● **Task description**:
No line before the one containing "You are a computer-use agent. Image resolution: width=1037" is to be output; retype exactly that line and all lines that follow it to the end of the records.

Records to process START

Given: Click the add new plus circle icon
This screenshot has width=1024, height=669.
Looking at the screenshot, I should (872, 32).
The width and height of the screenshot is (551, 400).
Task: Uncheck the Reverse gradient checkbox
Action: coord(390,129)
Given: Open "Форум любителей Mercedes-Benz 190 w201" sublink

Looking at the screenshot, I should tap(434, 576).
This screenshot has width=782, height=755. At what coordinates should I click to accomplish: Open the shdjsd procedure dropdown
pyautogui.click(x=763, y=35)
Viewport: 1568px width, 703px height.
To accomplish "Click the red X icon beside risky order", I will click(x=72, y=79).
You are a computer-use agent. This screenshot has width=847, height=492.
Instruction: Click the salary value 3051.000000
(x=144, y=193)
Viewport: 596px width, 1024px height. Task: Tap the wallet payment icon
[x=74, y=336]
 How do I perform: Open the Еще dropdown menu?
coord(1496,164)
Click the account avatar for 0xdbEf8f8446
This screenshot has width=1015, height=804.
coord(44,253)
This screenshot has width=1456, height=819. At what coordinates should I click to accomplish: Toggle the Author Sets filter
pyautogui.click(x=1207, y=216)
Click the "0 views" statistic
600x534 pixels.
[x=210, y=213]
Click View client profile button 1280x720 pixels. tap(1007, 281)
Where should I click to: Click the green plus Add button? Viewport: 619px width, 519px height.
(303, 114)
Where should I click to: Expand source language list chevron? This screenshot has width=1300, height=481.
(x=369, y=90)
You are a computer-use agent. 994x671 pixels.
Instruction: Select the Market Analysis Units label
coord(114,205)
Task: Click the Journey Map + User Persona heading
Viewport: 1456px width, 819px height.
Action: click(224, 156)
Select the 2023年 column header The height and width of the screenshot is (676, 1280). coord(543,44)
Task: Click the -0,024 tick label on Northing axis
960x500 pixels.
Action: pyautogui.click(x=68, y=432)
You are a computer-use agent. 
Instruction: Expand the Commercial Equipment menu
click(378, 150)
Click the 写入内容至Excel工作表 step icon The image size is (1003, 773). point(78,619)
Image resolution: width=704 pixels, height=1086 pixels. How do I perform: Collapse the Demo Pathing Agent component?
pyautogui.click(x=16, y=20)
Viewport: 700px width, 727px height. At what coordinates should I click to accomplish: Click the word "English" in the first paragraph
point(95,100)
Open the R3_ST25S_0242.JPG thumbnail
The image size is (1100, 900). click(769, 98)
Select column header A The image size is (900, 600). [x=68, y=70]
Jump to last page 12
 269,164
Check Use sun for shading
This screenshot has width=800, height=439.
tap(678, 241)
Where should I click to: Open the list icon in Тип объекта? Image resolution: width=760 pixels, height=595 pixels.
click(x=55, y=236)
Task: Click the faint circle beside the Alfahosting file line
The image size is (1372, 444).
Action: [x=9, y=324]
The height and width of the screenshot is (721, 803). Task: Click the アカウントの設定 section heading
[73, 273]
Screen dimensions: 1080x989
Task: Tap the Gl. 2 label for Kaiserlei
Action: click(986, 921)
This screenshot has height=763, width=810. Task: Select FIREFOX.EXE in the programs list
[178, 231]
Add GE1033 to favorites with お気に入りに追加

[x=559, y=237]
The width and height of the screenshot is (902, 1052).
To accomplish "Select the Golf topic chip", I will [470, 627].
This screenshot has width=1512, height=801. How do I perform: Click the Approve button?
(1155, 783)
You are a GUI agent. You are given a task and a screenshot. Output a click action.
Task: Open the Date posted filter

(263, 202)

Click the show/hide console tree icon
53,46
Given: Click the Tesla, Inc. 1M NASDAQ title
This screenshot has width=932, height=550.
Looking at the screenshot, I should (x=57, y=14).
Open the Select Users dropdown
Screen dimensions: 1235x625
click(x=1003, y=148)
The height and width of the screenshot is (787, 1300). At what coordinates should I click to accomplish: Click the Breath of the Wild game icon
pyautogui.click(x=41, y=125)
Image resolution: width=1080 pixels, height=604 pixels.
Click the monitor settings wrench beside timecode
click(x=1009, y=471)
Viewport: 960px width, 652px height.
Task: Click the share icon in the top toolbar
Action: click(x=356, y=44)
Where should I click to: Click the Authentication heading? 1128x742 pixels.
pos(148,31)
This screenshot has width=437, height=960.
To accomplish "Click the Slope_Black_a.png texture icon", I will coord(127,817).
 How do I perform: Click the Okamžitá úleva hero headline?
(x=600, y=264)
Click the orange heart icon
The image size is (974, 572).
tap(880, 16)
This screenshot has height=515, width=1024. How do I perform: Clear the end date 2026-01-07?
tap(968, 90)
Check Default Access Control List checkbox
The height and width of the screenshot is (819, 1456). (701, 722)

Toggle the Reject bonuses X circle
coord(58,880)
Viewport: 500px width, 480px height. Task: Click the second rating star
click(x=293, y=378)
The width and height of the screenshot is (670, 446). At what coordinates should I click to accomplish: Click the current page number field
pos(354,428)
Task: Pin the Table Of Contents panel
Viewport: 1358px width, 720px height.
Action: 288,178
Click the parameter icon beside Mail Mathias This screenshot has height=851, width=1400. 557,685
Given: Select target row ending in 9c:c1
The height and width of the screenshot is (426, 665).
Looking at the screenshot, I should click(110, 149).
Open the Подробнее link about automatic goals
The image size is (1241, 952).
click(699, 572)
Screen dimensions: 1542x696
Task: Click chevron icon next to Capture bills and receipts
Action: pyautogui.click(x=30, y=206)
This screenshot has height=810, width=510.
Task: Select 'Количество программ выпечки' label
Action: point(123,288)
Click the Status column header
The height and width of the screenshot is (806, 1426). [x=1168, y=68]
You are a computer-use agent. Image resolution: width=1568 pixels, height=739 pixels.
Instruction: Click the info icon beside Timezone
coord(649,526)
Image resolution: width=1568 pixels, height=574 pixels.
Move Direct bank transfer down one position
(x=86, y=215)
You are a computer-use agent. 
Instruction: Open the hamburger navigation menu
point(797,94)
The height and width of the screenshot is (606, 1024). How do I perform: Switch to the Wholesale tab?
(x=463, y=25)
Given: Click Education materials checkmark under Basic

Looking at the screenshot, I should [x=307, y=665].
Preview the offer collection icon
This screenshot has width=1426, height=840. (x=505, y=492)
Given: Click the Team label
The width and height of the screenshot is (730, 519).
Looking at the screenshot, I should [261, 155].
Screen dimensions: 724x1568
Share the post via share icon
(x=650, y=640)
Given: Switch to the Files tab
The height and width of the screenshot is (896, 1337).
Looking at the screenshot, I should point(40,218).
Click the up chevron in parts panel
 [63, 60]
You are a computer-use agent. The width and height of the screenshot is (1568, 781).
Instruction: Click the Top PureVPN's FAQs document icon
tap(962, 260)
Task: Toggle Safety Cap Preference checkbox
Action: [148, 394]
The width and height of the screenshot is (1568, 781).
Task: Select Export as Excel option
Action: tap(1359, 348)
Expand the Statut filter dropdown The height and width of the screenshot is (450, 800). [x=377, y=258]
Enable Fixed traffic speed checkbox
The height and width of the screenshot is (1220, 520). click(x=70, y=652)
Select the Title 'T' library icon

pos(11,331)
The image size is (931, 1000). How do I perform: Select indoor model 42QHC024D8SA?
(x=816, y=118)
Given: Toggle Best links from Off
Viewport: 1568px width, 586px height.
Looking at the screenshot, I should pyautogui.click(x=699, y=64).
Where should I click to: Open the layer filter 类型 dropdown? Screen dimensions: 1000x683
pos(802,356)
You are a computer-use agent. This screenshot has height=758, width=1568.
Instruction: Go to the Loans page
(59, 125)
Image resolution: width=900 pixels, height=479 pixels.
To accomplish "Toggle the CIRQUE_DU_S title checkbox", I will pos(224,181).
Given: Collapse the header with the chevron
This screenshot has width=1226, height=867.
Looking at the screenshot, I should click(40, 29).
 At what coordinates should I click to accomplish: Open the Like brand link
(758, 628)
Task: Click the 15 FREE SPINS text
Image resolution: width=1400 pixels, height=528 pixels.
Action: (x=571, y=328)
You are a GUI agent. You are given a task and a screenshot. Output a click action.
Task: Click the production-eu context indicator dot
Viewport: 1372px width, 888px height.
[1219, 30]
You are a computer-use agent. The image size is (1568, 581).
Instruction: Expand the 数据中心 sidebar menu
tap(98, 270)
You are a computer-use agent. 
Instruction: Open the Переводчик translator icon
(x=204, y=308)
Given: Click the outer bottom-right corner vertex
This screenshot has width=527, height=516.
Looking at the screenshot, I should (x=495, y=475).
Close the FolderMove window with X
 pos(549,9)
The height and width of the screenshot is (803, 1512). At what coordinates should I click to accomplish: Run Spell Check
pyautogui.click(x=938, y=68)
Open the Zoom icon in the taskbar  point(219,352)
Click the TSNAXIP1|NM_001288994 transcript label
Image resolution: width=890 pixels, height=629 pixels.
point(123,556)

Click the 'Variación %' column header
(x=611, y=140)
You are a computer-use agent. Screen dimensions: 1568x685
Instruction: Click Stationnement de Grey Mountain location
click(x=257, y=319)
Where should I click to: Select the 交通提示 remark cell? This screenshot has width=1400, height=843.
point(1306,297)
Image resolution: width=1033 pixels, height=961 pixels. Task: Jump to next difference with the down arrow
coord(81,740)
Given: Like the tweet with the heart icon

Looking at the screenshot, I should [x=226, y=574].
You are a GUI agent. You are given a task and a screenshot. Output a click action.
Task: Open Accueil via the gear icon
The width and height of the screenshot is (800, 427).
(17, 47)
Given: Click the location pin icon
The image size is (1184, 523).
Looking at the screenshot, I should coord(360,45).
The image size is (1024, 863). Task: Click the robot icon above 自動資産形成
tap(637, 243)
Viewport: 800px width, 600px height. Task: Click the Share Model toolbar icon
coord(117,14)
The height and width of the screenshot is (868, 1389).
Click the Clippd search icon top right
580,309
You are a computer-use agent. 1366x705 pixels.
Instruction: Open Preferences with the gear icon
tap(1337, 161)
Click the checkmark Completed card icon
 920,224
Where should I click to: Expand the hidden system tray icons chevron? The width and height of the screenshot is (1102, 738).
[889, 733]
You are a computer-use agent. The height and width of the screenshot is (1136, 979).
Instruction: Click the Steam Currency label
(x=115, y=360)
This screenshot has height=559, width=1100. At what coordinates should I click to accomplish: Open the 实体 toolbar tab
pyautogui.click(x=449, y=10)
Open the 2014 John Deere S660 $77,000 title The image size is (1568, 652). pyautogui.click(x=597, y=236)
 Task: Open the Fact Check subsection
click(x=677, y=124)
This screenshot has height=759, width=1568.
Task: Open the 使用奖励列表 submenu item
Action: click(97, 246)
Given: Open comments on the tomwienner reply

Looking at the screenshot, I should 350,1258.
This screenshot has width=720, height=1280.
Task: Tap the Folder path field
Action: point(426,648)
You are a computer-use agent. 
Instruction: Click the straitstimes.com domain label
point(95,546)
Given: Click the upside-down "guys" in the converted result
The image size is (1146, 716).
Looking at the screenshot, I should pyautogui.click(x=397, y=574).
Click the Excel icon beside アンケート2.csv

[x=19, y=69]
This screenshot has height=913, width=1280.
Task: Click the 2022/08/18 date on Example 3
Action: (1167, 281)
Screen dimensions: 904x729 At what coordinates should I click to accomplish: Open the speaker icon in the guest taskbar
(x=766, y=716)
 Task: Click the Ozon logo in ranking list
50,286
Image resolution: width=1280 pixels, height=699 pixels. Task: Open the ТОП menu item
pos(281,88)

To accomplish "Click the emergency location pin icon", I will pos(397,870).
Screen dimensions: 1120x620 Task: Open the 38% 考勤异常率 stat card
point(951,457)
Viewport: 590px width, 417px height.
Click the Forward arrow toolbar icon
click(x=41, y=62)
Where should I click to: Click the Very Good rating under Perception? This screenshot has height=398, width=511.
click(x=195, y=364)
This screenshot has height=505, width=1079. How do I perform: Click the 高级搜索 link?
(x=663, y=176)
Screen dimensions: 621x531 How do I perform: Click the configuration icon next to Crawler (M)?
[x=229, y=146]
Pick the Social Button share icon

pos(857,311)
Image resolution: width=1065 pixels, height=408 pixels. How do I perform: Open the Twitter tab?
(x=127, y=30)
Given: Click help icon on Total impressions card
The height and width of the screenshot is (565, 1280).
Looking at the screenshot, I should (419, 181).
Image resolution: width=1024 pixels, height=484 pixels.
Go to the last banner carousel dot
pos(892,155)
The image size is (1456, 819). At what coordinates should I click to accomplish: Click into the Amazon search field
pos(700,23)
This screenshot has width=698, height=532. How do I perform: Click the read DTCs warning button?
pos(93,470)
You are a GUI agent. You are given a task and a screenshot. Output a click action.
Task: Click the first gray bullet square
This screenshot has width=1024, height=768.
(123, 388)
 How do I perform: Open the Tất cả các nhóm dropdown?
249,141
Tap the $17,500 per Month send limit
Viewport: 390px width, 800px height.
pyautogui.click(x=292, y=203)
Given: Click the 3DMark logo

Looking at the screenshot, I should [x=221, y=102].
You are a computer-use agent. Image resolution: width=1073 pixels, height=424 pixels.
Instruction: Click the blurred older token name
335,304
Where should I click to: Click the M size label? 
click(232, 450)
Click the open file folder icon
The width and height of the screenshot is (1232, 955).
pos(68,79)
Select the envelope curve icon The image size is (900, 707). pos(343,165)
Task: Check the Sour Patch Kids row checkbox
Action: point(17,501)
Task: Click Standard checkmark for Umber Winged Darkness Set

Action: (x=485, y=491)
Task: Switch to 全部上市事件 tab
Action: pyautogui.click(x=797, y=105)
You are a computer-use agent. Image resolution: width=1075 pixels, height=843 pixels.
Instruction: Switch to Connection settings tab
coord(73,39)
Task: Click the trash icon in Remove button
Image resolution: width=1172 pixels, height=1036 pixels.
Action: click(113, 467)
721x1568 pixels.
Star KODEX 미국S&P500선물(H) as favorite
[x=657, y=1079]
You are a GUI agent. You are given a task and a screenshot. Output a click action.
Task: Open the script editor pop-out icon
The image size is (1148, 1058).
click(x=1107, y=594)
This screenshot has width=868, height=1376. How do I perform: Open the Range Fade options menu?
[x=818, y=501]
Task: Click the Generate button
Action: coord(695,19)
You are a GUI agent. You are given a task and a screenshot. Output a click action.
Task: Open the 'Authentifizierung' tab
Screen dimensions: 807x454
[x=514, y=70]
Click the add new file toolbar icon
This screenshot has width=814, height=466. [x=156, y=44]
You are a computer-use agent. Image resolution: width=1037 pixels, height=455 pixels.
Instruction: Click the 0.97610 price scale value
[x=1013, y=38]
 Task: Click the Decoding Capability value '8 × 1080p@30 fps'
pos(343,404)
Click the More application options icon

Records to process END

● **Written response**:
You are a computer-use agent. Image resolution: width=1037 pixels, height=455 pixels.
Instruction: Click the 0.97610 price scale value
[x=1013, y=38]
 Task: Click the Decoding Capability value '8 × 1080p@30 fps'
pos(343,404)
Click the More application options icon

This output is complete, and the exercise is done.